▸ Available data:
--------------------------------------------------

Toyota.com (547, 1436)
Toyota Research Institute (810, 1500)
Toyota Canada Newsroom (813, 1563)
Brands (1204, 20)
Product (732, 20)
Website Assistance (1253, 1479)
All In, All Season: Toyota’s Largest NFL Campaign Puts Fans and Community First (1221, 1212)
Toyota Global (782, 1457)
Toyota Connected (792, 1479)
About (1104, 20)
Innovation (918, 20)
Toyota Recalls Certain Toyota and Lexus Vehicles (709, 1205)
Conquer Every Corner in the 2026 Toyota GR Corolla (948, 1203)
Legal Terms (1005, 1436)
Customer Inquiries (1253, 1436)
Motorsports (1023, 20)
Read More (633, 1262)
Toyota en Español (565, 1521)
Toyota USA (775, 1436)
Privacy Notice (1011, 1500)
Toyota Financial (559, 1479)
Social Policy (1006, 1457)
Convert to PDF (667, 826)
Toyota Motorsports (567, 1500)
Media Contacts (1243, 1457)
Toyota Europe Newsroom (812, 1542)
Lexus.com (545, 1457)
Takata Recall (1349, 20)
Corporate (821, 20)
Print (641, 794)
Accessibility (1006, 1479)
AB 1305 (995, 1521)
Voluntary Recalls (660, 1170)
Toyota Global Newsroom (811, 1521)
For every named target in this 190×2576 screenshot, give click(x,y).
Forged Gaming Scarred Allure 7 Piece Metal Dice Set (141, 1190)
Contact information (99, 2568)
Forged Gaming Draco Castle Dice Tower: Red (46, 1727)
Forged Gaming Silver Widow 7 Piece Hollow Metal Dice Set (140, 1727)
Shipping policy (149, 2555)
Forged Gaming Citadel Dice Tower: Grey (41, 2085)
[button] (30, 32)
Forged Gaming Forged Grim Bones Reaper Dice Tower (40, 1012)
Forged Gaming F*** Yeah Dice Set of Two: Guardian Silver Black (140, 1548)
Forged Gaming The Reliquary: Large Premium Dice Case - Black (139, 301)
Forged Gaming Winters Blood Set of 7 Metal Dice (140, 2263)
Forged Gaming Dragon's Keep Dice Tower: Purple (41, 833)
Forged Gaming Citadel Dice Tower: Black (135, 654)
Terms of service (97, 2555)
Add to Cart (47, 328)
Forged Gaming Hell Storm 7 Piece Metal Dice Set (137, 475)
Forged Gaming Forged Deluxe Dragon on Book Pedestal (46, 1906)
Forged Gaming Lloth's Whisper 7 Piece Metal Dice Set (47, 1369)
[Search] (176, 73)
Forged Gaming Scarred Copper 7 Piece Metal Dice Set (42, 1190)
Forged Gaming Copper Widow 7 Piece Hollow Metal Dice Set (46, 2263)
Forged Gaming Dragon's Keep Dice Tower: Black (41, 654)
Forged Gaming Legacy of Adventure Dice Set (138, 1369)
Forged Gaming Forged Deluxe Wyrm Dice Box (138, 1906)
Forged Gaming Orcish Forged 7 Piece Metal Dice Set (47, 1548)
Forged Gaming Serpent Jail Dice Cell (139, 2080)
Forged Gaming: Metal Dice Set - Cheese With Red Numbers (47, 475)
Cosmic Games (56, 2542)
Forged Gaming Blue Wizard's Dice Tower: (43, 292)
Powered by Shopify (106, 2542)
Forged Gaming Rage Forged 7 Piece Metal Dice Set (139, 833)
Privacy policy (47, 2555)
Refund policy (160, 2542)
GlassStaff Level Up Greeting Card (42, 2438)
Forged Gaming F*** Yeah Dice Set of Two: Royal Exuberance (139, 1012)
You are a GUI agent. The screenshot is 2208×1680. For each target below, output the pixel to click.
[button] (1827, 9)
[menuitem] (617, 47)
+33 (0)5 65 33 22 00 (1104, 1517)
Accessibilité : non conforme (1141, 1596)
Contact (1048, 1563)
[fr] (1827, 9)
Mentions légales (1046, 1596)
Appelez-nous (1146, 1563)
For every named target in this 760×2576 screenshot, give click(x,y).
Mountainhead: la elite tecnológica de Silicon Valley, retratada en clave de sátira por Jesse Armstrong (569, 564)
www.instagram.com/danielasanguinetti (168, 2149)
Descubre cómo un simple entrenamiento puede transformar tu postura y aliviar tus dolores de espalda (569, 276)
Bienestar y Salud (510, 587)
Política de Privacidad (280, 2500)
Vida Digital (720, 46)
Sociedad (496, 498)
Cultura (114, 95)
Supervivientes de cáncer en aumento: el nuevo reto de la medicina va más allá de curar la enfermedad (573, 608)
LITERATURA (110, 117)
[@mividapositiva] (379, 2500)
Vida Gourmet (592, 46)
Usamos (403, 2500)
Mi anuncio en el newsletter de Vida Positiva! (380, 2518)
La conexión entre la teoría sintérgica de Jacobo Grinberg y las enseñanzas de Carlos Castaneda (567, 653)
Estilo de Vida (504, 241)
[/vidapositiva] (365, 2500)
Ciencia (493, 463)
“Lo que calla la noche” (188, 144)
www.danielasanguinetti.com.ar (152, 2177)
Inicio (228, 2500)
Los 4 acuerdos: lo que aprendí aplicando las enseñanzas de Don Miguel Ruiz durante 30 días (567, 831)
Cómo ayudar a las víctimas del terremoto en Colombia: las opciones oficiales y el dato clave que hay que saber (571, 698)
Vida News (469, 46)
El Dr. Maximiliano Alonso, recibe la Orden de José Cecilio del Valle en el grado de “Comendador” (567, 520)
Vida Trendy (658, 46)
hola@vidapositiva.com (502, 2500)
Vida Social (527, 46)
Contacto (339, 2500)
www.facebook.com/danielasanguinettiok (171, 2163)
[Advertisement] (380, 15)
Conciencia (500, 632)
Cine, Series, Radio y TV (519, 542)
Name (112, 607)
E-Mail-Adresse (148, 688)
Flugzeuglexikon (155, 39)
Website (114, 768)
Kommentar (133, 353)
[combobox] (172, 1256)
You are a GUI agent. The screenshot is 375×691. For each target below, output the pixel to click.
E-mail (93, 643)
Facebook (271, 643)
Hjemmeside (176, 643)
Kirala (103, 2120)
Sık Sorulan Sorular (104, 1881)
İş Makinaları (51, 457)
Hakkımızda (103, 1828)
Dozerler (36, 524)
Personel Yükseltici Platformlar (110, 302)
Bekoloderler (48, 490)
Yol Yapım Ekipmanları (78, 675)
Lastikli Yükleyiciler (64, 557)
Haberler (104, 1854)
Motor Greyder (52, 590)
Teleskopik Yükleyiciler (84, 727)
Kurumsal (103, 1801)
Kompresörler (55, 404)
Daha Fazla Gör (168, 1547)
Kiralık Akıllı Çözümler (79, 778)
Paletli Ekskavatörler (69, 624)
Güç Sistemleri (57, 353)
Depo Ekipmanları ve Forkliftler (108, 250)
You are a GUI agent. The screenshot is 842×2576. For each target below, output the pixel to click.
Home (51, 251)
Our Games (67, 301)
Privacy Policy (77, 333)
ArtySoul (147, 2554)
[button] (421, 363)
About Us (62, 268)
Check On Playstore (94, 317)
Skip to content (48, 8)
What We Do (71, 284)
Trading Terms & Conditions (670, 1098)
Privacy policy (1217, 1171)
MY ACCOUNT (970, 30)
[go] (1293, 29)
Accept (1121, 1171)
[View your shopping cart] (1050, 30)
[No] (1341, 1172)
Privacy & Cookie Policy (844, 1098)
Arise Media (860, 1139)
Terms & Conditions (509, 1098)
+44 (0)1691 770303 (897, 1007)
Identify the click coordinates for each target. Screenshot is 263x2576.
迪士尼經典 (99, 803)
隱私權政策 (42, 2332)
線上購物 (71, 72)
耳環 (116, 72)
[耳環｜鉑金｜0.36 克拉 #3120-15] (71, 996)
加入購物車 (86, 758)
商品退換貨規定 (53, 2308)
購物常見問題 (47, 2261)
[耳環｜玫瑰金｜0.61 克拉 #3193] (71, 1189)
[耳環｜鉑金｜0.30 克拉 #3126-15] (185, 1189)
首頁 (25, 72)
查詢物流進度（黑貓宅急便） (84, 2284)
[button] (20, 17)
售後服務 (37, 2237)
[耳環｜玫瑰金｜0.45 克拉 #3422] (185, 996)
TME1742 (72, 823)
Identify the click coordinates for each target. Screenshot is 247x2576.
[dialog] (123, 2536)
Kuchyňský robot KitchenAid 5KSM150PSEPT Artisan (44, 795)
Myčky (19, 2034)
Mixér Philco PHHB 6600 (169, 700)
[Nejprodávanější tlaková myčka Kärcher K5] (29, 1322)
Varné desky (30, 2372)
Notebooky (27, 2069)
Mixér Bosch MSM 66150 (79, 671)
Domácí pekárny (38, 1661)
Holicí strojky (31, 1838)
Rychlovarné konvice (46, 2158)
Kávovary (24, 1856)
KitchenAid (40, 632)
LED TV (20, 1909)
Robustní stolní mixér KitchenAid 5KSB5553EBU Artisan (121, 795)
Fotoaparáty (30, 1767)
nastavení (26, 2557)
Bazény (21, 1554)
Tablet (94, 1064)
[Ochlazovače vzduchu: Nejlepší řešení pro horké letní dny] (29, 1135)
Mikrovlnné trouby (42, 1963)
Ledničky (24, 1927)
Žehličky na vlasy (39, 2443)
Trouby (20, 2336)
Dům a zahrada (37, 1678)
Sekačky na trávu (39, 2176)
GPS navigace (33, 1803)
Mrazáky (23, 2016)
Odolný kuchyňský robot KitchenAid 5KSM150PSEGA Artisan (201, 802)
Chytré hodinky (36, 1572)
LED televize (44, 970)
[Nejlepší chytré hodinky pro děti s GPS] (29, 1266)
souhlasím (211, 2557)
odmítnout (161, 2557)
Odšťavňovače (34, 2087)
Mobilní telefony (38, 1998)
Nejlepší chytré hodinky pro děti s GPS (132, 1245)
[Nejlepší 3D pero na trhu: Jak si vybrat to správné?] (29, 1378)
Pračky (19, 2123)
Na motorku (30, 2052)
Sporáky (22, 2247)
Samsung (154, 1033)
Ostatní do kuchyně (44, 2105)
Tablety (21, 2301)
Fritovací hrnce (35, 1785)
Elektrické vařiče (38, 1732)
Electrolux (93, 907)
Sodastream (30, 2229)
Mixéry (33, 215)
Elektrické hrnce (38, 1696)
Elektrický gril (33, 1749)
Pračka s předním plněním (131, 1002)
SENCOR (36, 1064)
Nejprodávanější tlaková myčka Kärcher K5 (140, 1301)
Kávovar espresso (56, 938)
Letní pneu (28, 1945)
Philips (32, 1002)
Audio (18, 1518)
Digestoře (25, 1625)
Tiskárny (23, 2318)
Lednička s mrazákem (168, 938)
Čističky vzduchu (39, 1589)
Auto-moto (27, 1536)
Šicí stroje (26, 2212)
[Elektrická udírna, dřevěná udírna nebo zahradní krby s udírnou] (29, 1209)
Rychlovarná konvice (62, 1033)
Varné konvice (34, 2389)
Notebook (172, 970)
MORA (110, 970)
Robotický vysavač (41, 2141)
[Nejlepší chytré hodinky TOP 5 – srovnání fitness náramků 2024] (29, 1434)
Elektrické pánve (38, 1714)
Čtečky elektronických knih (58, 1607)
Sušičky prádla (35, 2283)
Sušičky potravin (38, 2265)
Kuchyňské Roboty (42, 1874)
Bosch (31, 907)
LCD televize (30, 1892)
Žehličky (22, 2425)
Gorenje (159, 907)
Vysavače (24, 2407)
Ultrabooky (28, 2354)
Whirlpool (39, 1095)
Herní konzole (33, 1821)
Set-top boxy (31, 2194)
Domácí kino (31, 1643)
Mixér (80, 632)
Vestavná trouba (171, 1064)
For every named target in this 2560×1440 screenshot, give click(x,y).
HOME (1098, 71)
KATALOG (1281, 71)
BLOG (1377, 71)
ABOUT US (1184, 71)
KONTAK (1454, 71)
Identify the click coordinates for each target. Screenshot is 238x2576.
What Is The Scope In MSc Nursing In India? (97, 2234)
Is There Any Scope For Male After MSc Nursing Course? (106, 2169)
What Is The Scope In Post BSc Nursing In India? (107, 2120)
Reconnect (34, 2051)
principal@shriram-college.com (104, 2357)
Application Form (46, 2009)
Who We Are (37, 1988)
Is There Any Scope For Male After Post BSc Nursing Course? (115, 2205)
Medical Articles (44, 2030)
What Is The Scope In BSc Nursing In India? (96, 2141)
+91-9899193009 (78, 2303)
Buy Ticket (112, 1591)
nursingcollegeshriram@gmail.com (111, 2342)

--------------------------------------------------

Every line of the data that includes the word "KitchenAid" should be copied.

▸ Reply to the task:
Kuchyňský robot KitchenAid 5KSM150PSEPT Artisan (44, 795)
KitchenAid (40, 632)
Robustní stolní mixér KitchenAid 5KSB5553EBU Artisan (121, 795)
Odolný kuchyňský robot KitchenAid 5KSM150PSEGA Artisan (201, 802)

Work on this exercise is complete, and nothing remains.